The trial lawyers’ advocacy group, meanwhile, has started targeting Republicans and one Democrat on the Energy and Commerce Committee who supported the measure, sending press releases to outlets in their home districts blasting the bill.

Pointing to the Institute of Medicine statistics on patient deaths from medical errors, the AAJ says that Congress should focus on improving patient safety, not providing “welfare” to drug and insurance companies that fail to provide high-quality care.

The GOP bill would “take away the rights of injured patients, remove incentives to improve safety and leave more people at risk for more injuries from negligent care,” Gibson Vance, AAJ’s president, said in a statement when the bill was first unveiled. 

McKinney, of the tort reform lobby group, predicted the bill will sail through the House and stall in the Senate.

“Richard Blumenthal isn’t going to vote for it and I can name dozens of other mostly Democratic senators who won’t either,” he said. Too many Democrats are “beholden to the personal injury bar,” he said, for any significant tort reform bill to pass.
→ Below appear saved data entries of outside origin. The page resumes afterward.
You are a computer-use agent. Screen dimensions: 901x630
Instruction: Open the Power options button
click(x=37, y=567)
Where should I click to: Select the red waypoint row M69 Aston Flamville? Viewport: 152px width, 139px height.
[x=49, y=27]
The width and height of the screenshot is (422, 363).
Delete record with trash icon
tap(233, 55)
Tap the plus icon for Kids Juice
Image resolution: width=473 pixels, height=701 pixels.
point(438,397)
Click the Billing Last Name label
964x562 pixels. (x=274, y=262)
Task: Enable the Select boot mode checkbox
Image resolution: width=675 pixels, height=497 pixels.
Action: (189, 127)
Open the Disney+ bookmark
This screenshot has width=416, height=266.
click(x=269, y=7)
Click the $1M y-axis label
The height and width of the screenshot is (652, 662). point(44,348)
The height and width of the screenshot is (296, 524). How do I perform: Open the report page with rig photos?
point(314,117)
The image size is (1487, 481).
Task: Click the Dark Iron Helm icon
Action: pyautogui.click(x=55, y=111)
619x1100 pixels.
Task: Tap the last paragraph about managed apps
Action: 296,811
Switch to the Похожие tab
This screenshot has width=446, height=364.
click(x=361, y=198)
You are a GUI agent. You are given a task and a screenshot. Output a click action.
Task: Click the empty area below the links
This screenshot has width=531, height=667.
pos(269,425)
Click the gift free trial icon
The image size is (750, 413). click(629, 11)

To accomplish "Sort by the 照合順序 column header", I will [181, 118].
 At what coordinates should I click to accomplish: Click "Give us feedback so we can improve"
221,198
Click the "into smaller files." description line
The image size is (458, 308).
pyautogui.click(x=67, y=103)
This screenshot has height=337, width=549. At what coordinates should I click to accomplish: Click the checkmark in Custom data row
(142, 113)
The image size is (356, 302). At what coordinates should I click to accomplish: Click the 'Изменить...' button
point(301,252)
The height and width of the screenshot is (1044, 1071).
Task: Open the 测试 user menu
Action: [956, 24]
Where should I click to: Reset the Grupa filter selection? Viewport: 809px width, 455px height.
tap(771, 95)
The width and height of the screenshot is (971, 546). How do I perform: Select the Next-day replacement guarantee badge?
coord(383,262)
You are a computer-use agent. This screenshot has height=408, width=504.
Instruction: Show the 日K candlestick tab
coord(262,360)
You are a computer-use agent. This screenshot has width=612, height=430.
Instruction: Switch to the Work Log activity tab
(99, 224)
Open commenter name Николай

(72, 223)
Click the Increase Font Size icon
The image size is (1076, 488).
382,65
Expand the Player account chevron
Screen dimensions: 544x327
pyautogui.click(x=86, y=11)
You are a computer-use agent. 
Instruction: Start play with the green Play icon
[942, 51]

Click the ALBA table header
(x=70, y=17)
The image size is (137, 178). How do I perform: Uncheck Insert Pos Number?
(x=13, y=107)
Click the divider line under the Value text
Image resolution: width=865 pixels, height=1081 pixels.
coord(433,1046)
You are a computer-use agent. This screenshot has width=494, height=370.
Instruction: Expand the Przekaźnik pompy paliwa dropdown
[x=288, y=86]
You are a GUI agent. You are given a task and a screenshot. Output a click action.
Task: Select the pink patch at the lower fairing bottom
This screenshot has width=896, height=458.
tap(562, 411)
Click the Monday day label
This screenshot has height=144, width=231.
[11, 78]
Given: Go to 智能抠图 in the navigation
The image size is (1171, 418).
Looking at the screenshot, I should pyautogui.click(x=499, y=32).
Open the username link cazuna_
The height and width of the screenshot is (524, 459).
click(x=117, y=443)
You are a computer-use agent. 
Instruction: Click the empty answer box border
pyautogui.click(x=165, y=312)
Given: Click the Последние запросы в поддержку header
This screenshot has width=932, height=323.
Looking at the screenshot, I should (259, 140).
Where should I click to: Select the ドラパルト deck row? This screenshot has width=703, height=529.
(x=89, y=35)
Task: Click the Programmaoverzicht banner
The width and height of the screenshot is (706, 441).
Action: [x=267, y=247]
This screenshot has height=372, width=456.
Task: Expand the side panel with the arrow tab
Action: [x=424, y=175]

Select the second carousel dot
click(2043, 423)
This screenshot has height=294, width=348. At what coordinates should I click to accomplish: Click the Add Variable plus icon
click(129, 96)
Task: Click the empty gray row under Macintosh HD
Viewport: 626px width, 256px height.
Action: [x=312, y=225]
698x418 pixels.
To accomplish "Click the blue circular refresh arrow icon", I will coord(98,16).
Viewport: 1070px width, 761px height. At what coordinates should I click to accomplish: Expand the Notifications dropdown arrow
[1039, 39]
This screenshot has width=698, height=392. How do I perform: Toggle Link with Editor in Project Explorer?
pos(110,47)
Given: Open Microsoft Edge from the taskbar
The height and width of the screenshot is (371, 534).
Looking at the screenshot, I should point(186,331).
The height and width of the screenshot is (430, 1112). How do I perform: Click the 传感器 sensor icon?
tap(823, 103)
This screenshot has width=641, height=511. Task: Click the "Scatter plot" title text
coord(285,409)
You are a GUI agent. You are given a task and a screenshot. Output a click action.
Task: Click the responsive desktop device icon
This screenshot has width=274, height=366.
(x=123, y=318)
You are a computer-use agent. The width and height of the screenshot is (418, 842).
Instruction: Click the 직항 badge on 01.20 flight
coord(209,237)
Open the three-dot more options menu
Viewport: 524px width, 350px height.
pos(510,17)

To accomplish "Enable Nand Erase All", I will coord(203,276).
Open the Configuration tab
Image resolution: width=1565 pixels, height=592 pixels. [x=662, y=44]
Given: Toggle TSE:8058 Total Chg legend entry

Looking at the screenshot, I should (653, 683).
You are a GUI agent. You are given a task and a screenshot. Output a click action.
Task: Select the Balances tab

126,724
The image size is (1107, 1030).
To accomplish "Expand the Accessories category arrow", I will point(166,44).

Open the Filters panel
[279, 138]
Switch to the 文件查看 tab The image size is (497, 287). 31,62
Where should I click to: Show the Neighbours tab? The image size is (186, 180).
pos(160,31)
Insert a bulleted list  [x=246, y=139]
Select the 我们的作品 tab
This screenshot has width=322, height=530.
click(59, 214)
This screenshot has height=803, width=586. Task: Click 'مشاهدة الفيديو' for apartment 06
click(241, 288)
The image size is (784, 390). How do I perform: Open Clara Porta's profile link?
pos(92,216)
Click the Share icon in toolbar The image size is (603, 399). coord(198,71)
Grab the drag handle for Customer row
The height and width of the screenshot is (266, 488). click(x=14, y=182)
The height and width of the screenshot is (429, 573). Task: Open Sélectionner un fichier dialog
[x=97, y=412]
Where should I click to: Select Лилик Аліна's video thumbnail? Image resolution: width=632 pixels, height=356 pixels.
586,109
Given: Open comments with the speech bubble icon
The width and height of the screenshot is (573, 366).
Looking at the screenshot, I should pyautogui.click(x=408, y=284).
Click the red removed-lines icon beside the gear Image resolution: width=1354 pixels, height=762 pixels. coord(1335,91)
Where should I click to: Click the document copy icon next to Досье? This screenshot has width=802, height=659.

Blumenthal said he had not reviewed the House legislation. But he sharply rejected the suggestion that he would oppose medical malpractice reform because of contributions from trial lawyers, who are generally reliable Democratic campaign contributors.

“This decision, speaking for myself, will be made on the merits,” Blumenthal said.

“This issue is one where the details are really important,” Blumenthal added. “I’m going to want to look at the proposals before I take a position on the specifics of any one of them.”

He said he hasn’t heard any rumblings about a medical malpractice reform bill coming up the Senate Judiciary Committee, on which he serves. But he praised the approach embraced by the Obama Administration of giving grants to states to experiment with alternatives to litigation. “We need to evaluate what’s been done and what more could be done,” Blumenthal said.

Even though the Administration didn’t win funding for those grants in the 2011 budget, the federal Department of Health and Human Services recently launched a similar initiative–soliciting grant applications from states and other entities for projects that aim to reduce preventable injuries, cut liability premiums, and foster better communications between doctors and their patients.

As with the last round, however, this HHS announcement doesn’t have any committed source of funding; it is contingent on Congress agreeing to allocate money for such grants. And for now, at least, Republicans don’t seem to eager to embrace that approach.

“That’s wasted money,” said Sen. John Cornyn, R-Texas, who also sits on the Senate Judiciary Committee. Cornyn said states can experiment on their own, without federal help. Congress needs to enact hard-core lawsuit limits, he said, and provisions like one that recently passed the Texas state assembly, requiring losing plaintiffs to pay the legal fees of those they sued.

“We already know what works,” Cornyn argued. “The question is whether we have the political will and the votes to make it happen.”